What is expected: Going through the material below, please gather all lines with the word "back" in them.

Supplied information:
● ● ● ● ● ● ●
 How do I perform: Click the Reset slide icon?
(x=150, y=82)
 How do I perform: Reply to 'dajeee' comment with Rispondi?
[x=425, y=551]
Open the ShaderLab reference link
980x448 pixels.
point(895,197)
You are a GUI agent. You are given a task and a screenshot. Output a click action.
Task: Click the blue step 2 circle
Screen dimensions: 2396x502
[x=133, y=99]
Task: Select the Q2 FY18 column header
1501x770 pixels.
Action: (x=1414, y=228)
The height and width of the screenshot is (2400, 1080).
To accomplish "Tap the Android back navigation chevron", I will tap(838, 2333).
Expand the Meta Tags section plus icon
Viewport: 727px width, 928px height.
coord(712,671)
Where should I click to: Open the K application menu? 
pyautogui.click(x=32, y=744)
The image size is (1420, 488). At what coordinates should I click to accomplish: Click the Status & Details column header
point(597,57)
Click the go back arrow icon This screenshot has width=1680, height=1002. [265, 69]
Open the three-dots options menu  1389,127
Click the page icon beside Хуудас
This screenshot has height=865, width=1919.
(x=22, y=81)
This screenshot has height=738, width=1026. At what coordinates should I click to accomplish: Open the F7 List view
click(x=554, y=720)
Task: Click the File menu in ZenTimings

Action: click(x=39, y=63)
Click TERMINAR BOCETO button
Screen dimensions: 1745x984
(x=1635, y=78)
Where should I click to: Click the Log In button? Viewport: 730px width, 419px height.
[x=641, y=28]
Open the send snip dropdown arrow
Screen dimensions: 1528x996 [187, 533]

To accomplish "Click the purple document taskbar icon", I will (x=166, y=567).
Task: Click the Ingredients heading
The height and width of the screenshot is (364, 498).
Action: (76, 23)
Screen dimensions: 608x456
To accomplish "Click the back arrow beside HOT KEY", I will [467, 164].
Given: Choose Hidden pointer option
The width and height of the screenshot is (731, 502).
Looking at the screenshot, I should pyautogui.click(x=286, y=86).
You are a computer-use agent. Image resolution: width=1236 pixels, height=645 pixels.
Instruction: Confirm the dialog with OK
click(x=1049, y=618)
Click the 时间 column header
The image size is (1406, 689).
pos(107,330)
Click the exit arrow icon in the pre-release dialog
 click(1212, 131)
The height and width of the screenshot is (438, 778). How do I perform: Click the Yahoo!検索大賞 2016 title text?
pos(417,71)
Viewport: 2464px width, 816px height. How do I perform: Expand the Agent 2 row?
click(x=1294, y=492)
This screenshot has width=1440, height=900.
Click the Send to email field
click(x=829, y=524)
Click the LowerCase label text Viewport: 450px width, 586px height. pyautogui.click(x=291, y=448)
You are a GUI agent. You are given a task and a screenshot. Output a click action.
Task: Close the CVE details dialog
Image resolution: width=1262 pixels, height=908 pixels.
● ● ● ● ● ● ●
Your solution:
To accomplish "Tap the Android back navigation chevron", I will tap(838, 2333).
Click the go back arrow icon This screenshot has width=1680, height=1002. [265, 69]
To accomplish "Click the back arrow beside HOT KEY", I will [467, 164].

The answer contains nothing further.